⭕️ In 1954, when Pierre Balmain was approaching the apogee of a four-decade career, the French couturier was counted among the “Big Three” of Parisian fashion, along with Christian Dior and Jacques Fath. “A garment made by Pierre Balmain was the very quintessence of haute couture,” the Vogue editor Diana Vreeland said.
⭕️ Balmain’s elaborately embroidered evening gowns were particularly admired, as were his furs. Balmain showed fox pelts with eyes made out of 12-carat diamonds. He’d opened for business in 1945, not long after the liberation of Paris, and reigned during the ’50s, when all the world celebrated the spectacle of French luxury and elegance reborn. But his chic and structured Jolie Madame look lost currency as the ’50s turned into the ’60s, and was in decline by the time he died in 1982.
⭕️ Before Christophe Decarnin’s appointment as artistic director in 2005, nearly a dozen designers had tried to fill Monsieur Balmain’s shoes. Only one of these made a mark: Oscar de la Renta, who spent nearly a decade at the helm of the couture line—from 1993 to 2002. Decarnin turned the maison on its head. Wagering from the start that any specific nods to Balmain’s half-forgotten mid-century designs would not be recognized by the public, he eschewed the formula of plucking from the archives.
⭕️ Sparkling, strong-shouldered, micro-length, and often savagely deconstructed, Decarnin’s work sparked a craze christened “Balmania.” Even Michael Jackson caught the bug. But in March 2011, Decarnin was mysteriously absent from the Fall runway show. Shortly after, newspapers around the world blared out the news of his departure. Balmain, once again, was without a leader.
⭕️ The following month, another relative unknown was lifted from the ranks: Olivier Rousteing, who had joined the house in 2009 to work on womenswear. Arguably, he’s had even more success than Decarnin. Kanye West and Kim Kardashian West are part of his Balmain Army, and the Qatari investment group Mayhoola for Investments acquired the company in mid-2016.

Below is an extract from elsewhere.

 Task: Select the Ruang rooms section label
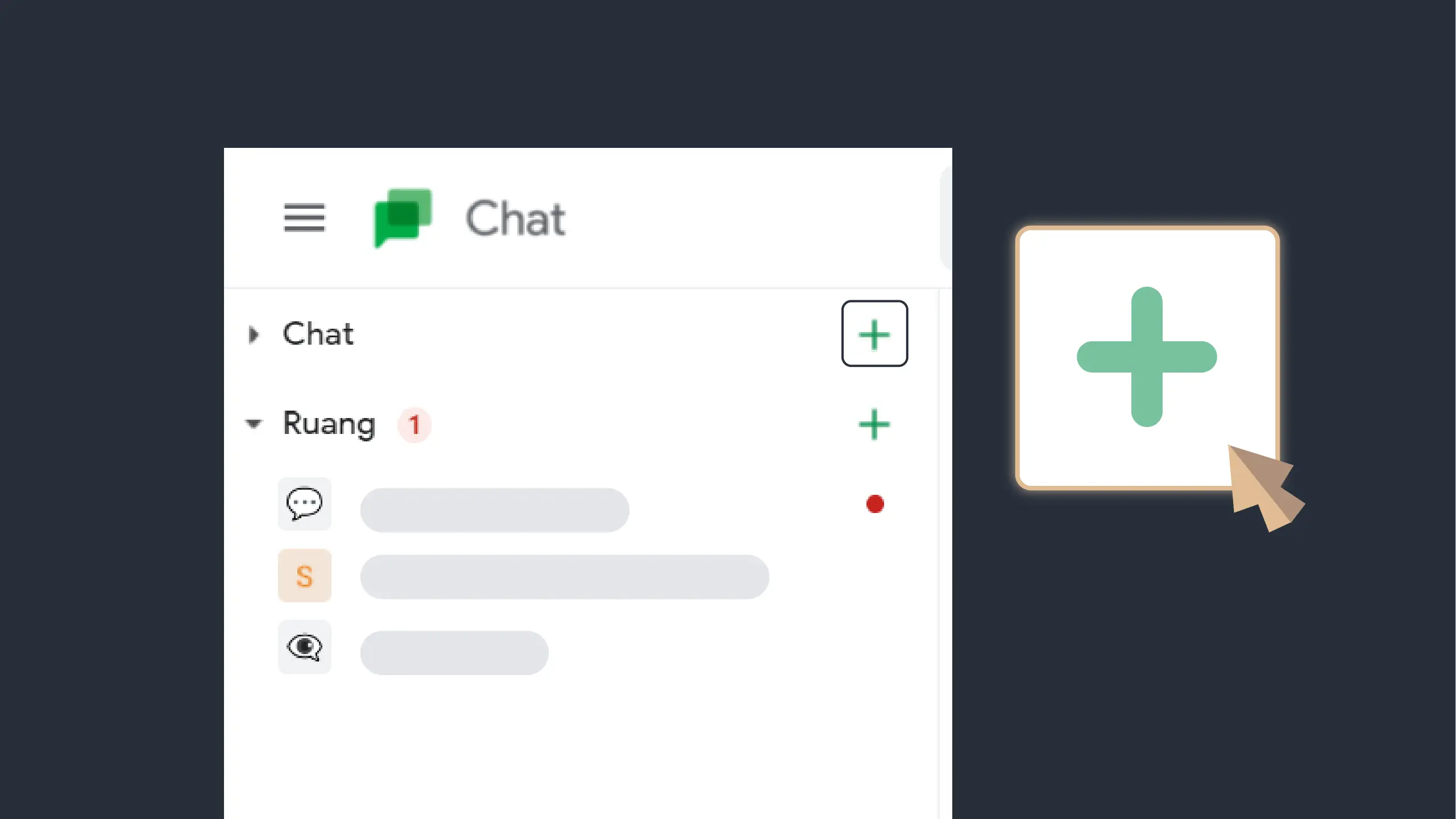(x=328, y=423)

⭕️ History — Pierre Balmain was only 30 years old in August 1944, when Paris was liberated. And once freedom arrived, Balmain decided it was time to find his own couture house, quickly setting up his atelier inside a recently vacated space on 44 Rue de François Premier—one which had been previously requisitioned by the Nazis during the long occupation. The designer’s memoirs make clear that he felt he simply could not wait any longer to make a change—and he definitely wasn’t the only Parisian looking for new beginnings at that time. All around him, one could spy brave green shoots of the beginning of a cultural rebirth. France was entering into what would later be called its année zero — Year Zero. After so much had been destroyed, suddenly so much seemed ready to start anew. Startling and exceptional visions in music, literature, theatre and cinema were being pushed forward by the remarkable young talents of that time, creating an explosion of creativity that began in Paris immediately after the war and continued for decades afterwards.
⭕️ But while liberated Paris may have been hungry for changes, original ideas and a better future—Paris was also, quite literally, just plain hungry. It was a very difficult time for many Parisians—an era of rationing, shortages, instability and anxiety. In spite of that—just like the other bold talents of liberated France—Pierre Balmain was filled with an optimistic confidence in better days ahead. In October 1945, Balmain’s drive, audaciousness and distinctive outlook resulted in his first collection putting forward an extraordinarily fresh and feminine vision—one that was hailed as a “New French Style” by Alice B Toklas. His unique and immediately popular vision ensured that Pierre Balmain would be among the handful of daring designers responsible for France’s historic post-war fashion renaissance—helping to make very clear to all that Paris remained fashion’s capital.
⭕️ Today’s Balmain melds the rich legacy of a historic Parisian couture house with Pierre Balmain’s singular optimism and the modern and inclusive vision of Olivier Rousteing, who has been the house’s Creative Director for over a decade. Ever since he first began overseeing the house’s collections in 2011, at the young age of 25, Olivier Rousteing has been determined to design clothes that reflect the way that his generation wishes to dress today. The result is a truly unique and recognizable silhouette, style and attitude that build upon the impressive craftsmanship that the house’s ateliers are celebrated for, as well as the legacy of founder Pierre Balmain, who—just like Olivier Rousteing—is recognized for having never been afraid of going against well-established conventions.